* _Extrait de page_
▬▬▬

Tout d’abord que la création contemporaine semble hésiter entre remake et ready made. Entre citation, hommage, commémoration d’une histoire balisée qui continue à fasciner, les référents étant éclos de terra incognita, et simulacre, tour de passe-passe, collage « conceptuel » pouvant à la limite se passer de matière expressive pour donner le change.
Après Loïe Fuller et ses émules (on ne parle pas des imitatrices s’étant indûment approprié sa danse serpentine), de Michelle Nadal, qui vient de nous quitter, à Jody Sperling, en passant par Claire Rousier et Brygida Ochaïm ; après Mary Wigman dont Sylvie Guillem (puis Latifa Laâbissi) ont interprété la Danse de la sorcière ; après Valeska Gert, qui a captivé I-fang Lin et, plus récemment, Jule Flierl ; avant la reprise d’Extasis (1933) de Martha Graham par Aurélie Dupont à l’Opéra de Paris, on était curieux de voir comment Jérôme Brabant et Maud Pizon ont fait revivre les pièces du couple Ruth Saint Denis et Ted Shawn.
La mise à distance de leur objet est obtenue grâce aux commentaires écrits par Clara Le Picard et les danseurs eux-mêmes, enregistrés plutôt que lus ou dits en direct (probablement afin d’éviter la pesanteur d’une « conférence dansée » et de consacrer toute leur énergie et assez de souffle à l’effort physique qu’exige la danse) et aux effets dramaturgiques dès l’entrée du public (cf. l’artifice de la répétition, non face au miroir mais face à l’écran d’un ordinateur diffusant les films des chorégraphies originelles).
Et aussi à l’aide des transitions entre les numéros reconstitués (qui sont au nombre de six), le pianiste jouant à l’occasion le troisième larron dans ces brèves saynètes. Les textes sont informatifs, spirituels en même temps que critiques – la notion d’exotisme y est abordée, avec sa connotation colonialiste, voire impérialiste ; elle est d’ailleurs prise à rebours par Brabant qui rappelle ses origines réunionnaises et même chinoises.

▬▬▬

* _Exercices écrits_
**A)** Recopiez fidèlement le passage de l'extrait qui va de « Après Loïe Fuller » jusqu'à « et Ted Shawn. » inclus.
**B)** Répondez aux questions suivantes d'après l'extrait sur la reprise des pièces de Ruth Saint Denis et Ted Shawn.
(i) Quelle pièce de Martha Graham Aurélie Dupont doit-elle reprendre à l'Opéra de Paris ?
(ii) Qui a écrit les commentaires enregistrés ?
(iii) Combien de numéros reconstitués le spectacle compte-t-il ?

▬▬▬

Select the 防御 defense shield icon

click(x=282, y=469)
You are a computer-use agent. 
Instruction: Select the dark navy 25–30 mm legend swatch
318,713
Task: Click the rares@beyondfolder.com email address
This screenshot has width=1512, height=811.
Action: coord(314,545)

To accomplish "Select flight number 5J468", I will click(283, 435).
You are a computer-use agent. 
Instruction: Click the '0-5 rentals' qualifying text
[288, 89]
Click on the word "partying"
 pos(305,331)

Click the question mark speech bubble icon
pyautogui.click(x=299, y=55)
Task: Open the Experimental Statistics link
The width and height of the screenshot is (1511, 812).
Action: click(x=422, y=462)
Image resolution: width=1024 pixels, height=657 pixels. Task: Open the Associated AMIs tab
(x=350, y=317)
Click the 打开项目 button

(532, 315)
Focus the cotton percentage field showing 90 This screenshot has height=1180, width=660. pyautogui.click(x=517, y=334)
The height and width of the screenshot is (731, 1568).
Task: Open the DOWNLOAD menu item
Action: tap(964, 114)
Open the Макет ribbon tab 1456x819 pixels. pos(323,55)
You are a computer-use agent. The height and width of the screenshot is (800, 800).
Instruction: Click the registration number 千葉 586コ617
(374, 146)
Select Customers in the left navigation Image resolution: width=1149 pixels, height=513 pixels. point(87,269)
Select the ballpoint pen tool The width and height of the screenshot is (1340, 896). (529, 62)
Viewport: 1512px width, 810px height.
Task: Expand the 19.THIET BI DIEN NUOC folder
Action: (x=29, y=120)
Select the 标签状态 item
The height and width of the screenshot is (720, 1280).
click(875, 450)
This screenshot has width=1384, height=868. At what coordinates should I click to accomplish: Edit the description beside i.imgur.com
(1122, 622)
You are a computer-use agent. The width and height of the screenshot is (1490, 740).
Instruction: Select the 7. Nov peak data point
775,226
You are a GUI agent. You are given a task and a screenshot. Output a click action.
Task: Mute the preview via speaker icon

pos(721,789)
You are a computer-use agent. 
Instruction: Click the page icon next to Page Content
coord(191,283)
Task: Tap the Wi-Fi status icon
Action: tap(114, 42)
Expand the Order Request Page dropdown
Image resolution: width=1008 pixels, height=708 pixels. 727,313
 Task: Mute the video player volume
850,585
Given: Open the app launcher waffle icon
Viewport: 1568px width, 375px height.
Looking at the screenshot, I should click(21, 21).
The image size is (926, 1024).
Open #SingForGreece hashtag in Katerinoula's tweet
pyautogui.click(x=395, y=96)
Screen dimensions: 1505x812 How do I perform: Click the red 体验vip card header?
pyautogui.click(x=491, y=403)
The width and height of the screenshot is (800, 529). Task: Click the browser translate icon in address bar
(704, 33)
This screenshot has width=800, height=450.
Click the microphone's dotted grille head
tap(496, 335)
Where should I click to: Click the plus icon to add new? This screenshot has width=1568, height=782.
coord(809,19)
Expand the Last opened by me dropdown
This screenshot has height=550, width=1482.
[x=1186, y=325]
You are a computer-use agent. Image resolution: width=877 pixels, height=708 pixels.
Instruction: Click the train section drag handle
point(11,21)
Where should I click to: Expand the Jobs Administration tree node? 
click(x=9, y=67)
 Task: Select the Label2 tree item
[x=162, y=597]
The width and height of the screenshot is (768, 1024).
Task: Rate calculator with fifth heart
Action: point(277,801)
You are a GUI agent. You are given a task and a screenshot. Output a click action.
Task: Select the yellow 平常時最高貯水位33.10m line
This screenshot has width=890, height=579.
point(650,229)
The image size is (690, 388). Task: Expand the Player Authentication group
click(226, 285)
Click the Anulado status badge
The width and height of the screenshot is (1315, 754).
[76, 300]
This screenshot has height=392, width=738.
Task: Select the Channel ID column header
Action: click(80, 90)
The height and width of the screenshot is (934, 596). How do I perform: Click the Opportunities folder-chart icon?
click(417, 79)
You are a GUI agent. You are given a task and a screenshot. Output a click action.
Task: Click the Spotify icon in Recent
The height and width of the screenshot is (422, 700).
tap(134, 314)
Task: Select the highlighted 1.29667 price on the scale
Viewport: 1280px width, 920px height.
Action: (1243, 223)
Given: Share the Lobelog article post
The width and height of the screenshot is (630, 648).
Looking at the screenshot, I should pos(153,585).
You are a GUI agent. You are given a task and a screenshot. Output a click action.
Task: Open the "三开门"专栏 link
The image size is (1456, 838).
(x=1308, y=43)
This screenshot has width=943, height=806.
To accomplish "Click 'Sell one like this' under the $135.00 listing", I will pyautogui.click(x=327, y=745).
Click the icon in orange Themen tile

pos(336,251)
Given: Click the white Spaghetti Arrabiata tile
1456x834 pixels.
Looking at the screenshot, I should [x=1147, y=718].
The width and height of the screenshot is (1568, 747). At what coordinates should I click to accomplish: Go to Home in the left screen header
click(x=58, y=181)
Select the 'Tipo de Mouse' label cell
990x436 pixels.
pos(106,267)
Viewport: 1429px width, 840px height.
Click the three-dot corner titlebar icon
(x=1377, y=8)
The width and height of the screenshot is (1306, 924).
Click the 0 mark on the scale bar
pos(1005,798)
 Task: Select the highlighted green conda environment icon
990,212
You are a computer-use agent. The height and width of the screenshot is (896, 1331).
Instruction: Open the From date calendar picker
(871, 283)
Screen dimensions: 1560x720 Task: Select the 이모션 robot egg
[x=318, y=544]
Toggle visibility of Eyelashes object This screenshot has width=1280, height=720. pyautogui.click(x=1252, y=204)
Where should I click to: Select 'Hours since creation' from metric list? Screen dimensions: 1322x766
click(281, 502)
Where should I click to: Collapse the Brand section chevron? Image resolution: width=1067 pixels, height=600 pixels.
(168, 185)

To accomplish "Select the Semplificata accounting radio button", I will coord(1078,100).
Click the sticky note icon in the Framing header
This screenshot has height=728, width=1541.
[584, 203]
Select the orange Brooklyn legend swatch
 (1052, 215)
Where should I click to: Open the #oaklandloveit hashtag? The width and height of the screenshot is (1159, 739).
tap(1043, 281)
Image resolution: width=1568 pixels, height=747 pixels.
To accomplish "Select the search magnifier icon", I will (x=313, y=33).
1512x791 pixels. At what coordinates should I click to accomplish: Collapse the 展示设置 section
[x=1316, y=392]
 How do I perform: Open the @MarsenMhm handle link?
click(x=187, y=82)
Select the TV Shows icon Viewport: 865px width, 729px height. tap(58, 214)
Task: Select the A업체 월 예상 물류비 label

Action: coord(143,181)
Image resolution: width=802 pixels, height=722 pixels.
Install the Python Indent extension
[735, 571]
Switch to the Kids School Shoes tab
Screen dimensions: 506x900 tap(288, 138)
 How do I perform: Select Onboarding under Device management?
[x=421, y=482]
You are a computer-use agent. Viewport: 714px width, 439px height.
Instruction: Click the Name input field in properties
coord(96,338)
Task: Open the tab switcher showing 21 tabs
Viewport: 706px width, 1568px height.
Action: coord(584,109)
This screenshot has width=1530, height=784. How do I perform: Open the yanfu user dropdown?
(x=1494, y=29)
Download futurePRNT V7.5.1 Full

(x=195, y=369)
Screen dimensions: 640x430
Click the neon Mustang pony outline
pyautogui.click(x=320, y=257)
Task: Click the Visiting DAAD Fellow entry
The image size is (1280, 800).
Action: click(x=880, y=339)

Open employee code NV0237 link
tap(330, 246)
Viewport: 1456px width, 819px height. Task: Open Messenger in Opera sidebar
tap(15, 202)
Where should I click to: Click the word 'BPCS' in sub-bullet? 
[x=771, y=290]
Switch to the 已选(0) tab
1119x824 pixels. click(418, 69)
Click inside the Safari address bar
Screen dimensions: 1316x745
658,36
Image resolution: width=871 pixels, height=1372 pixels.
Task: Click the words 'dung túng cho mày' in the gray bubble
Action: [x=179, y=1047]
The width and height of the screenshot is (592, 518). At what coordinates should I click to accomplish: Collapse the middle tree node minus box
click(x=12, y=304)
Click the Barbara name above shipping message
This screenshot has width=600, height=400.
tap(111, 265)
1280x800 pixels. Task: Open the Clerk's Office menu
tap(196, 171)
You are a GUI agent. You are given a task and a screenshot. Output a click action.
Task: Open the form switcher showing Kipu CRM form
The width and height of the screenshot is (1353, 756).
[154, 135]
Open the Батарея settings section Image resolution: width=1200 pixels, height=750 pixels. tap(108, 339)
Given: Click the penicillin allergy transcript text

▬▬▬

* _Corrigé des exercices_
**A)**
Après Loïe Fuller et ses émules (on ne parle pas des imitatrices s’étant indûment approprié sa danse serpentine), de Michelle Nadal, qui vient de nous quitter, à Jody Sperling, en passant par Claire Rousier et Brygida Ochaïm ; après Mary Wigman dont Sylvie Guillem (puis Latifa Laâbissi) ont interprété la Danse de la sorcière ; après Valeska Gert, qui a captivé I-fang Lin et, plus récemment, Jule Flierl ; avant la reprise d’Extasis (1933) de Martha Graham par Aurélie Dupont à l’Opéra de Paris, on était curieux de voir comment Jérôme Brabant et Maud Pizon ont fait revivre les pièces du couple Ruth Saint Denis et Ted Shawn.

**B)**
(i) Extasis (1933)
(ii) Clara Le Picard et les danseurs eux-mêmes
(iii) Six